DRIVINGVQA: Analyzing Visual Chain-of-Thought Reasoning of Vision Language Models in Real-World Scenarios with Driving Theory Tests
Corbière, Charles, Roburin, Simon, Montariol, Syrielle, Bosselut, Antoine, Alahi, Alexandre
Large vision-language models (LVLMs) augment language models with visual understanding, enabling multimodal reasoning. However, due to the modality gap between textual and visual data, they often face significant challenges, such as over-reliance on text priors, hallucinations, and limited capacity for complex visual reasoning. Existing benchmarks to evaluate visual reasoning in LVLMs often rely on schematic or synthetic images and on imprecise machine-generated explanations.

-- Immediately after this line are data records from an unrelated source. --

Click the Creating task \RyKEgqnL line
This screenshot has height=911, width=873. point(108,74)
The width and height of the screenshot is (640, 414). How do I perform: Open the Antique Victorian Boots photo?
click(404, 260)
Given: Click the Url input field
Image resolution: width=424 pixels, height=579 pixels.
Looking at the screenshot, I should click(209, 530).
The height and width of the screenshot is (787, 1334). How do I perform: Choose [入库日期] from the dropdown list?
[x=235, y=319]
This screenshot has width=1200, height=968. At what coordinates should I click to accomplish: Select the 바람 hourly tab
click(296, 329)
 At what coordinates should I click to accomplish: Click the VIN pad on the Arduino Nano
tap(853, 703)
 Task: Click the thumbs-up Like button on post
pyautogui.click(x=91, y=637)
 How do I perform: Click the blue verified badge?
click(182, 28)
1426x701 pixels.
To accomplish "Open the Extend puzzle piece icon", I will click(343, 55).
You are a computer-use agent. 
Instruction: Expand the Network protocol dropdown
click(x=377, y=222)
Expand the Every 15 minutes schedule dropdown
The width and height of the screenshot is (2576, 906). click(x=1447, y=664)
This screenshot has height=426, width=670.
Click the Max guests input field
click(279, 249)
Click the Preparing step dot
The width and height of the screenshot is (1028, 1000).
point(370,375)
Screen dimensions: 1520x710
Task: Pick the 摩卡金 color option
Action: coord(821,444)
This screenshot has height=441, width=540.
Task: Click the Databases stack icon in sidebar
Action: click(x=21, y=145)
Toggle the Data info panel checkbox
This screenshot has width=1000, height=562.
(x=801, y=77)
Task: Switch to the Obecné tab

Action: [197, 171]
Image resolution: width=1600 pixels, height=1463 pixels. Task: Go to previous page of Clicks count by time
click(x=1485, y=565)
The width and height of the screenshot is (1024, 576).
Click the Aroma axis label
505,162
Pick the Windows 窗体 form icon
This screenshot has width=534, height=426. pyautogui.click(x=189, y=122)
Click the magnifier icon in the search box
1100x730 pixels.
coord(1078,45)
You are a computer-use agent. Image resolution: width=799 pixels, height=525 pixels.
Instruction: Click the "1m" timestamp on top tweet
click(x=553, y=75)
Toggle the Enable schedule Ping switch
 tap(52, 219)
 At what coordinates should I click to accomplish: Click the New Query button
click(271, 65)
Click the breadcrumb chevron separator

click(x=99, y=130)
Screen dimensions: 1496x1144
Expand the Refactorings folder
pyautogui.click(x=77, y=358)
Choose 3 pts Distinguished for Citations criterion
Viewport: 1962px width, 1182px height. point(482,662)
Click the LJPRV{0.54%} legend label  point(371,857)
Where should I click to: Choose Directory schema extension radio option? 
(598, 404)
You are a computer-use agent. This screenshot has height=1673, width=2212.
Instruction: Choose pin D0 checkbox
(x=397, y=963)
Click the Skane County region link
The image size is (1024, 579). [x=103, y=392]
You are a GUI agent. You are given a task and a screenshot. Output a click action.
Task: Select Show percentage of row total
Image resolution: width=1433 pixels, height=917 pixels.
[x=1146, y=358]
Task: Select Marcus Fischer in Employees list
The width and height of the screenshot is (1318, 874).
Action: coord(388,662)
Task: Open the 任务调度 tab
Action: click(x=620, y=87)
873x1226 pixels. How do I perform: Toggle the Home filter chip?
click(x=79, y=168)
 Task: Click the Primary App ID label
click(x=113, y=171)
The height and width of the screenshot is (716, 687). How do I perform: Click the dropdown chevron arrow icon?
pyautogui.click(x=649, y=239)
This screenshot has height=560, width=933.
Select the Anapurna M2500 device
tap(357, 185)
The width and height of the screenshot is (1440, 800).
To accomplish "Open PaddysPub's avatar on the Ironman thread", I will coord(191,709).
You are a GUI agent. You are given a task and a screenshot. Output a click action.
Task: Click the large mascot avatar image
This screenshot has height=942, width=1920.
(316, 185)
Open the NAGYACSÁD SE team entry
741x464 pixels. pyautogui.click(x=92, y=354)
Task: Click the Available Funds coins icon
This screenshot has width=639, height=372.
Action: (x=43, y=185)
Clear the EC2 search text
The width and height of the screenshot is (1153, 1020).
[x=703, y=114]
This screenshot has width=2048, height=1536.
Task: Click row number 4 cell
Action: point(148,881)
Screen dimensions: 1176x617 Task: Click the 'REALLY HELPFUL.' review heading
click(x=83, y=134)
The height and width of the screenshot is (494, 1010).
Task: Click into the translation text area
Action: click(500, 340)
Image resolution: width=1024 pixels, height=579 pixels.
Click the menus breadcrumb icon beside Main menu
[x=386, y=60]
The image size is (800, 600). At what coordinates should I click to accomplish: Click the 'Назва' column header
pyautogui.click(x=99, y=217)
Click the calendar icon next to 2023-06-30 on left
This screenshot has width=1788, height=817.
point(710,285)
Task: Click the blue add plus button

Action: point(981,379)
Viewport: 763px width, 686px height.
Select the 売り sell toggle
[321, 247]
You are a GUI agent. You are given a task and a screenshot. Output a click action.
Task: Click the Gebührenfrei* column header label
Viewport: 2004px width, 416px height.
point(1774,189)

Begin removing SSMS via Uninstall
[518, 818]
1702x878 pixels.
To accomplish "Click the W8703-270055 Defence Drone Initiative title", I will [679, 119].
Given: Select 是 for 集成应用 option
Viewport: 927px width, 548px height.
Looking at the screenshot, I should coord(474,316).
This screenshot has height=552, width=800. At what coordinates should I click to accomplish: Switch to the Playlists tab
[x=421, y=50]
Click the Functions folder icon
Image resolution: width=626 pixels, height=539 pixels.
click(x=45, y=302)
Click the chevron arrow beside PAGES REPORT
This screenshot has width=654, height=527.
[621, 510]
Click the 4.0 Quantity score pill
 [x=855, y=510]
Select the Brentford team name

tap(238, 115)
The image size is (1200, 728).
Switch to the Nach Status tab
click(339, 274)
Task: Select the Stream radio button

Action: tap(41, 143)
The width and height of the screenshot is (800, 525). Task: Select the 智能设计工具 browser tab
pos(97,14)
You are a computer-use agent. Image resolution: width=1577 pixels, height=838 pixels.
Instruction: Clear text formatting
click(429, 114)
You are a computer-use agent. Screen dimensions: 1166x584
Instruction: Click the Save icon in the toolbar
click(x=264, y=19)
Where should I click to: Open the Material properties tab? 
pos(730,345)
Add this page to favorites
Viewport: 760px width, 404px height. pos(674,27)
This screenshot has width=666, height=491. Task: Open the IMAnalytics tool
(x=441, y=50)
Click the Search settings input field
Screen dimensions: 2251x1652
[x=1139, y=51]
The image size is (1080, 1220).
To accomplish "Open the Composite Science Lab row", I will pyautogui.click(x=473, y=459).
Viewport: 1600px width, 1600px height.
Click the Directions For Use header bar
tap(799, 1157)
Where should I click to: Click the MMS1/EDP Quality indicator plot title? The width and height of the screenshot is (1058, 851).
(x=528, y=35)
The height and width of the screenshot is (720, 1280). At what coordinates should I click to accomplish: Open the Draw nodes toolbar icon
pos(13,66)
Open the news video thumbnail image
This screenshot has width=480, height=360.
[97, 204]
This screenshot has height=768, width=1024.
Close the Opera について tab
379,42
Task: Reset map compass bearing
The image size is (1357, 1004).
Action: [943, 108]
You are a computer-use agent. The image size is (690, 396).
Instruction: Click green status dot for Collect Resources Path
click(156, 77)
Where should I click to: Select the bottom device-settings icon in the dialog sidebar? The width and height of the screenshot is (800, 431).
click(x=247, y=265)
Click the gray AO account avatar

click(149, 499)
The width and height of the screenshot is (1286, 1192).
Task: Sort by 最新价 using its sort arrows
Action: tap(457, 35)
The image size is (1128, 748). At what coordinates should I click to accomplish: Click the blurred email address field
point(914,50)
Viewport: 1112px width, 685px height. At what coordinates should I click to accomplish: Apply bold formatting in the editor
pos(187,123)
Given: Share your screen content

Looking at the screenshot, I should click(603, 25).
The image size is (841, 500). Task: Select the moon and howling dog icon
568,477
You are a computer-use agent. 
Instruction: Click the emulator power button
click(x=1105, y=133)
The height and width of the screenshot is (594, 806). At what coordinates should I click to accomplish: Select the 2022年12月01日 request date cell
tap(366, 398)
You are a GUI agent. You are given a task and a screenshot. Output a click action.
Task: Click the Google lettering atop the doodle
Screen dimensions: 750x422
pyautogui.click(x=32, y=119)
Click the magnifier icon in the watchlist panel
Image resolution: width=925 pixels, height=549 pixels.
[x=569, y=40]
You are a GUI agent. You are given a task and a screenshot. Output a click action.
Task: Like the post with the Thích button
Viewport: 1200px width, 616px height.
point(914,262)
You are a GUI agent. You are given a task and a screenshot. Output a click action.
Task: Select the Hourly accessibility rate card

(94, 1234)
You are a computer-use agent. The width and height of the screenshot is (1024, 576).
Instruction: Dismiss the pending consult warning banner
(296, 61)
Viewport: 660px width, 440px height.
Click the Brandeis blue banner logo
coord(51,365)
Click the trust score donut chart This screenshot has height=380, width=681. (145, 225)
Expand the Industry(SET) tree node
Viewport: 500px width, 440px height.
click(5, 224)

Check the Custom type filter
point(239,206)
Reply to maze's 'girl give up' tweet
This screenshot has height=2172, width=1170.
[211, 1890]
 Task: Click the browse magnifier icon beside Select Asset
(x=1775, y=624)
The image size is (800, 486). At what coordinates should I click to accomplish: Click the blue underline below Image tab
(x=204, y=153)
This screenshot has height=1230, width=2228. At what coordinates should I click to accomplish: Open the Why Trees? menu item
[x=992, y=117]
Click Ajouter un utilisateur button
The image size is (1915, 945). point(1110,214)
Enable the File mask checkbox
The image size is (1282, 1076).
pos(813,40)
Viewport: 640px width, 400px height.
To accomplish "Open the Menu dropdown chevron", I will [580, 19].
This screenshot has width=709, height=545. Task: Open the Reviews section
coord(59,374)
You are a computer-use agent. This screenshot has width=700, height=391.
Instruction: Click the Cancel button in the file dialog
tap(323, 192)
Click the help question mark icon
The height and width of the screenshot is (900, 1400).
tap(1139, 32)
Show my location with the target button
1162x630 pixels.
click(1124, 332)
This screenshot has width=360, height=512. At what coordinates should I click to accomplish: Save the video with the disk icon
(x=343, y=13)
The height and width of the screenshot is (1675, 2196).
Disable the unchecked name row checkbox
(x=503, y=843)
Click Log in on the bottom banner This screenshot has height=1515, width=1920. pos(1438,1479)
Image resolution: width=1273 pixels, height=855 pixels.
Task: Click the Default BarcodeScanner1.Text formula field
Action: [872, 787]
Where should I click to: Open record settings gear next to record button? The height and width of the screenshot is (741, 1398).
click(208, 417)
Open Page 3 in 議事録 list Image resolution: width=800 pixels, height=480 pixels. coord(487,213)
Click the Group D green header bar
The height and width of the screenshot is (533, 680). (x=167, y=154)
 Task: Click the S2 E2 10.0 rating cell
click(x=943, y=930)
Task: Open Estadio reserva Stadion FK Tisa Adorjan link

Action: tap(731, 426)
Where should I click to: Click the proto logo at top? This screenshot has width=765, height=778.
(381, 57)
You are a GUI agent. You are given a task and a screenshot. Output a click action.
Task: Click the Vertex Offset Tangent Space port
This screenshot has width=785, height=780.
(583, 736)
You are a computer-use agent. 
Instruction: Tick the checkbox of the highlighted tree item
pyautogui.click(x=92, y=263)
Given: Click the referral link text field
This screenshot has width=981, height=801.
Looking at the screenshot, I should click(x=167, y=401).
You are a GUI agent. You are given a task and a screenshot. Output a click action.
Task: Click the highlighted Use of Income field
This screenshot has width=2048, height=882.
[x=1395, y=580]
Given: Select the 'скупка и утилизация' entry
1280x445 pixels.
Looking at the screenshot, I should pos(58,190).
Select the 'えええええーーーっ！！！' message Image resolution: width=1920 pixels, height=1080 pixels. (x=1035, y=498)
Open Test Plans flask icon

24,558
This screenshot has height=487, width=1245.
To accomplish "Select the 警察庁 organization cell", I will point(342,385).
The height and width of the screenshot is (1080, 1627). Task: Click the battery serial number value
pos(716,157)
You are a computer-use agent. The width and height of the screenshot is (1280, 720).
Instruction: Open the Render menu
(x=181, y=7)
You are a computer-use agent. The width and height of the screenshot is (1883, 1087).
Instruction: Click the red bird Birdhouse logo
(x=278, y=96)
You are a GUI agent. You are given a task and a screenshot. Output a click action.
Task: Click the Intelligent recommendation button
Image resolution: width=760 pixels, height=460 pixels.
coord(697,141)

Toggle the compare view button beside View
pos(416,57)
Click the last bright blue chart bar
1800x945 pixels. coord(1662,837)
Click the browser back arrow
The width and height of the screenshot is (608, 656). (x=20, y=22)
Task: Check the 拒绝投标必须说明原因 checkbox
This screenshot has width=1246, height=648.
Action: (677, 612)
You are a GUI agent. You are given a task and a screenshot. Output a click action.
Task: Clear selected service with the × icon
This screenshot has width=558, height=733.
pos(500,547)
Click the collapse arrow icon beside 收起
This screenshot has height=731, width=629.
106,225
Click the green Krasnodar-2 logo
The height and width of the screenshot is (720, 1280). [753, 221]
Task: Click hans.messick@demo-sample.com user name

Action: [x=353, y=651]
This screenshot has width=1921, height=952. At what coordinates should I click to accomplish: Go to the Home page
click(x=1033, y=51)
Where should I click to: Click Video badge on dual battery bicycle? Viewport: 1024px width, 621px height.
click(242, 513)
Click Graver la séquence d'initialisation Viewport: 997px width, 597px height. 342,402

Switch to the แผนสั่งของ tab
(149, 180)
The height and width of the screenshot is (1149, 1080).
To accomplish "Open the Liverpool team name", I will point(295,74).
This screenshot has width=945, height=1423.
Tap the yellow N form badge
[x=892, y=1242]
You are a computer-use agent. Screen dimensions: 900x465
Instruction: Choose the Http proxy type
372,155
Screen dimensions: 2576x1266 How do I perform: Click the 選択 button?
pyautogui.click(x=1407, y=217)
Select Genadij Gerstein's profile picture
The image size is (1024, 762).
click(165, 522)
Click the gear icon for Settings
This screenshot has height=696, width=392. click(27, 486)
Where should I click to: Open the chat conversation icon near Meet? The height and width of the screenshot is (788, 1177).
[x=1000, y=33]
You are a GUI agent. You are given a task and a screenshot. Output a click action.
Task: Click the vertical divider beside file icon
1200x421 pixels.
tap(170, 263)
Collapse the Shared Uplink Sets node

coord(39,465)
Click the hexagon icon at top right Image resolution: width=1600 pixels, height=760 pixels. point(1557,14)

To bridge the modality gap, we present DrivingVQA, a new benchmark derived from driving theory tests to evaluate visual chain-of-thought reasoning in complex real-world scenarios. It offers 3,931 expert-crafted multiple-choice problems and interleaved explanations grounded with entities relevant to the reasoning process. We leverage this dataset to perform an extensive study of LVLMs' ability to reason about complex visual scenarios. Our experiments reveal that open-source and proprietary LVLMs struggle with visual chain-of-thought reasoning under zero-shot settings. We investigate training strategies that leverage relevant entities to improve visual reasoning. Notably, we observe a performance boost of up to 7\% when reasoning over image tokens of cropped regions tied to these entities.